Text for analysis Start Marker

When we ask a group of leaders about the best leader they ever had, they tell us about the one who supported, stretched and believed in them. It is never a leader who gave great speeches, spun awful news, or kept them in the dark. At the root of the relationship, with their favoured leaders was trust. A firm belief in the reliability, truth, ability, or strength of someone or something.
Think about who you listen to through this pandemic. Chris Whitty is our choice. He is knowledgeable, consistent, and human. He can speak to us straight; have our back and wants us to avoid the virus. Not a whiff of hot air from Professor Witty.
How do we get to the nirvana of a trusted leader? Let’s explore its four elements.
Credibility – you know what you are talking about, you know what you don’t know, and you treat those with less expertise with respect. You speak with an air of authority, not superiority and never trip people up with your knowledge.
Reliability –doing what you promised. It includes being on time. We worked with a team whose leader was always late to sessions. His team were resigned to it. What they really thought was, “why can’t he get up earlier, be more organised and show us some respect by being here on time?”. It undermined so many of his great attributes and was so simple to fix.
Intimacy – do not panic, this isn’t about any weird exercises or confessions. It is about your people feeling psychologically safe with you and valued for their differences. We recently coached a young woman who was terrified of public speaking. Her last boss often ridiculed her when she presented, delighting in any mistakes. It had a profound effect on her and was holding her back. Who wants to be that boss? Needless to say, she didn’t trust her boss as far as she could throw her.

Text for analysis End Marker

Requirement ▸ In the text on trusted leadership, why did the young woman who was terrified of public speaking not trust her last boss? Answer in one to three sentences.

Entries provided Start Marker

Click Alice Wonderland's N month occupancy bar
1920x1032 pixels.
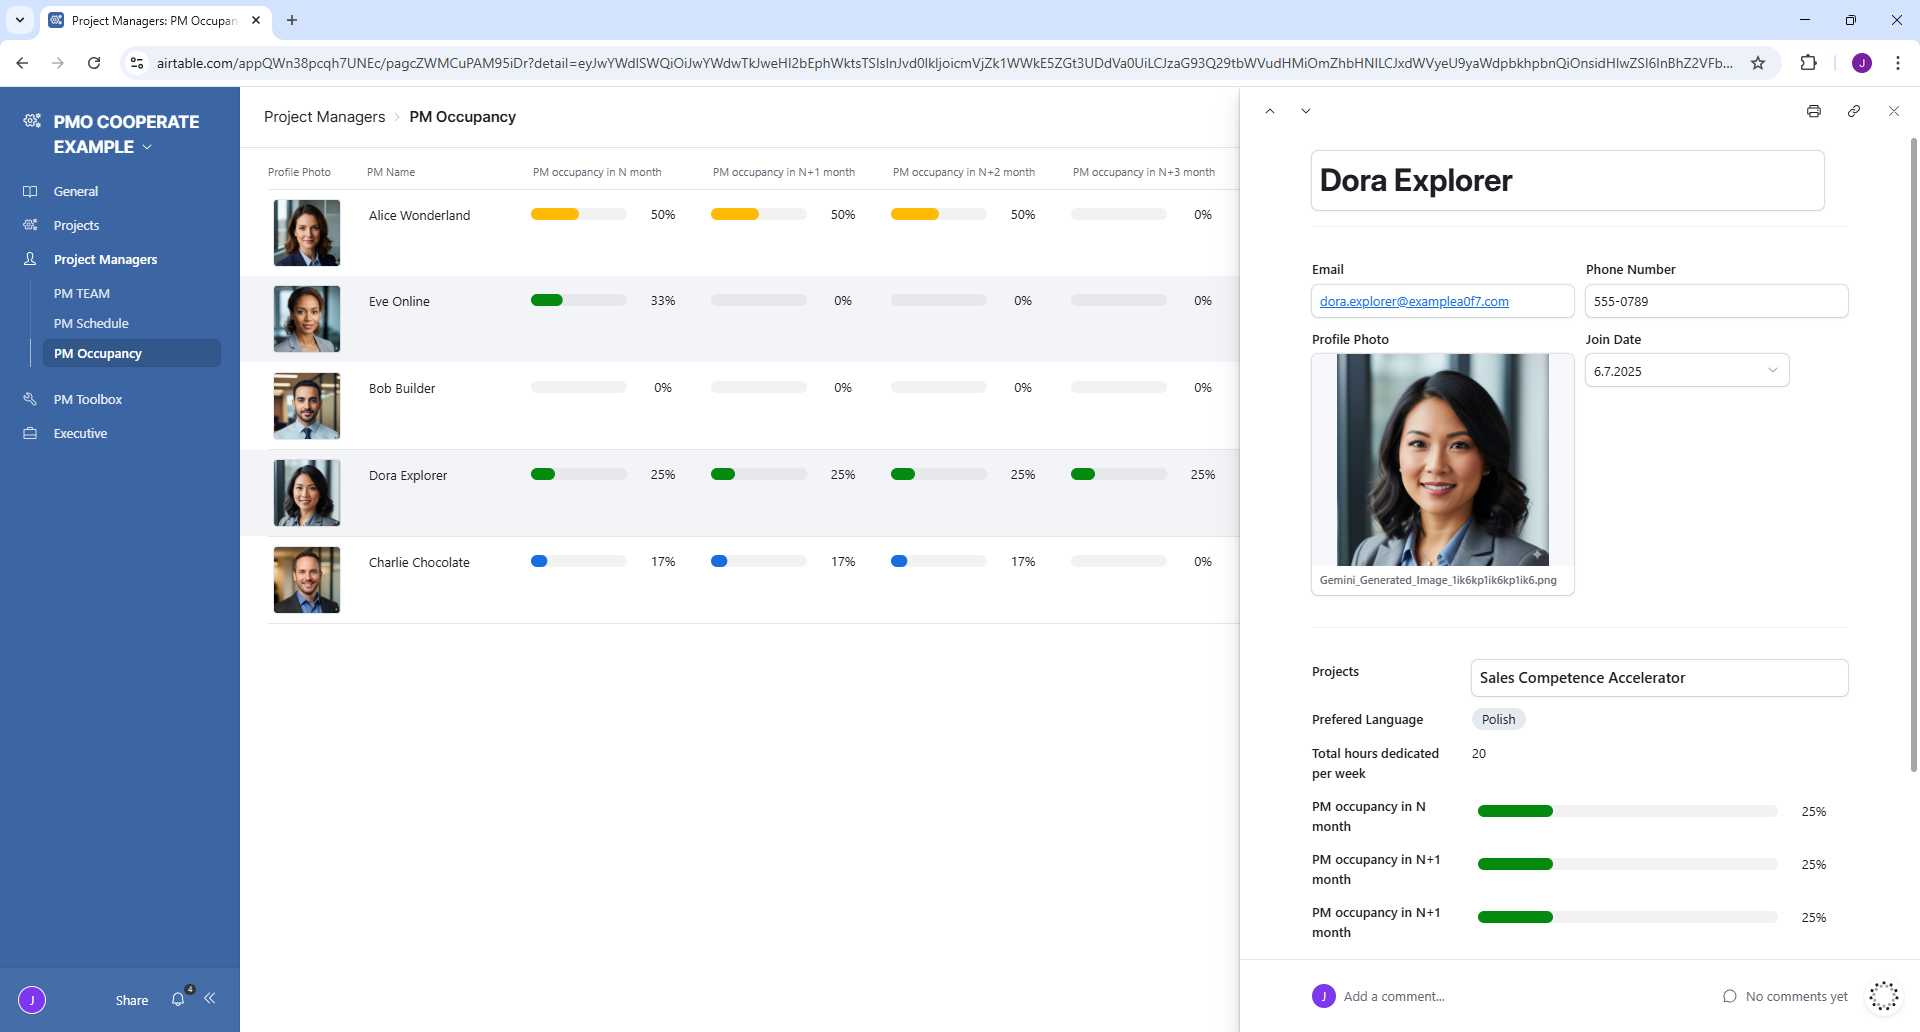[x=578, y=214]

Entries provided End Marker
Entries provided Start Marker

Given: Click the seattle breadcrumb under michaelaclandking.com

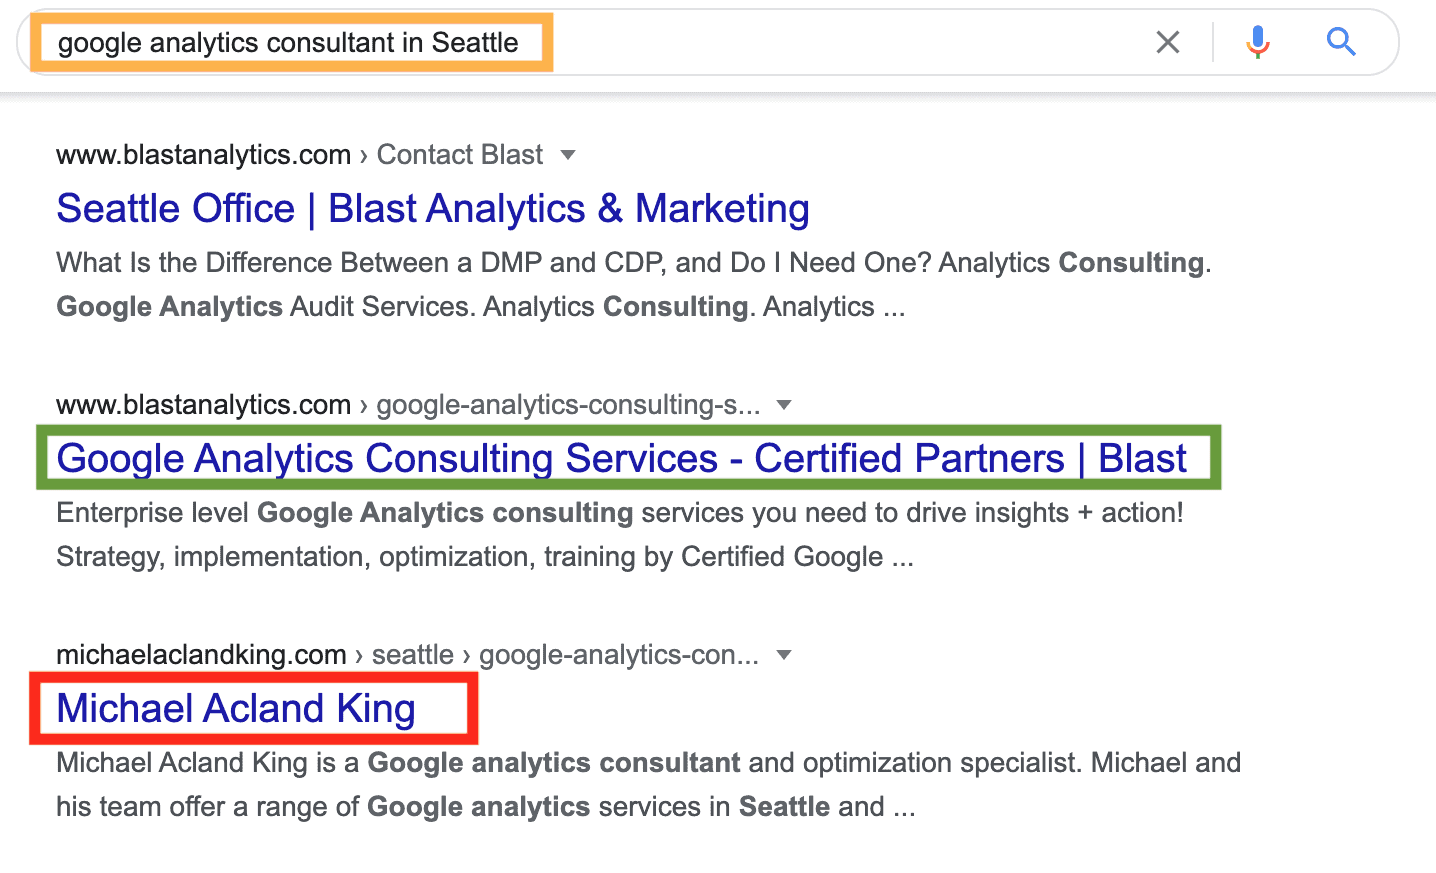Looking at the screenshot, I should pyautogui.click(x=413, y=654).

Entries provided End Marker
Entries provided Start Marker

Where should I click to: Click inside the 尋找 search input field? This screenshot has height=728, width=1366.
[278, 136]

Entries provided End Marker

Output of the task ▸ Her last boss often ridiculed her when she presented and delighted in any mistakes she made. This had a profound effect on her and was holding her back.